▸ **Consignes des tâches**:
a) Veuillez réécrire le passage du texte sur le Grand Prix allant de "Dans cet accident, Jean" jusqu'à "dans les points." inclus, en remplaçant "Tyrrell" par "monoplace".
b) D'après le texte sur le Grand Prix, combien de spectateurs étaient présents le dimanche de la course ?

===== Texte source

Dimanche, le Grand Prix. 85000 spectateurs, nouveau record d’affluence, se sont massés sous un soleil radieux et écrasant de chaleur. Au premier départ, le freinage brutal du peloton provoque le spectaculaire crash de la March de Mauricio Gugelmin, qui décolle et part en tonneau en se retournant. Le brésilien s’en remet vite…et signera le meilleur tour en course plus tard !

Dans cet accident, Jean Alesi évite de peu les dommages collatéraux en coupant le virage et peut prendre le second départ. Avec une Tyrrell propulsée par Ford Cosworth client, qui rend beaucoup de chevaux au V12 Ferrari et au fameux V10 Honda, la course ne sera pas une sinécure mais l’écurie britannique va profiter des pneus Pirelli très en forme sur l’asphalte varois. Très vite, il passe son équipier Palmer et la lâche irrémédiablement. 10ème de la fin du 1er tour, il passe l’Onyx de Bertrand Gachot (qui dispute aussi son 1er grand prix) pour le gain de la 9ème place. Au 29ème tour, il entre dans les points.

==========
===== Données fournies

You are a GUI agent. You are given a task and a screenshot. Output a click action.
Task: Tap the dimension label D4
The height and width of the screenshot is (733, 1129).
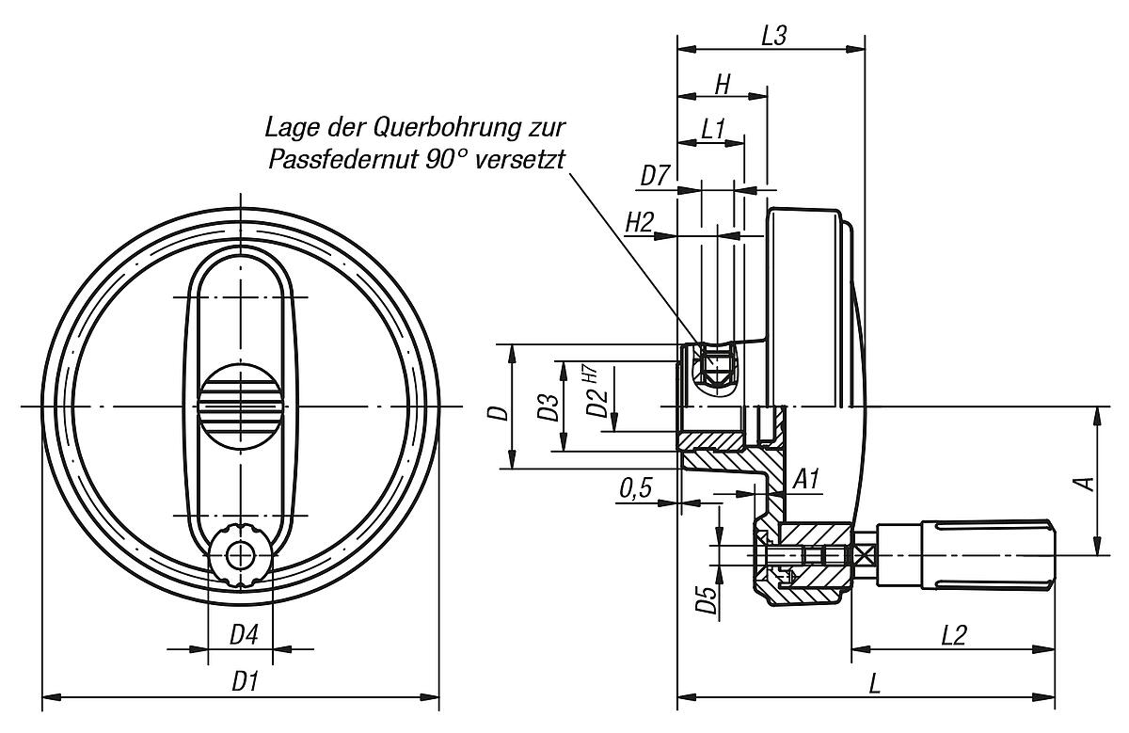[x=244, y=635]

==========

▸ **Réponses par tâche**:
a)
Dans cet accident, Jean Alesi évite de peu les dommages collatéraux en coupant le virage et peut prendre le second départ. Avec une monoplace propulsée par Ford Cosworth client, qui rend beaucoup de chevaux au V12 Ferrari et au fameux V10 Honda, la course ne sera pas une sinécure mais l’écurie britannique va profiter des pneus Pirelli très en forme sur l’asphalte varois. Très vite, il passe son équipier Palmer et la lâche irrémédiablement. 10ème de la fin du 1er tour, il passe l’Onyx de Bertrand Gachot (qui dispute aussi son 1er grand prix) pour le gain de la 9ème place. Au 29ème tour, il entre dans les points.

b) 85000 spectateurs, un nouveau record d'affluence.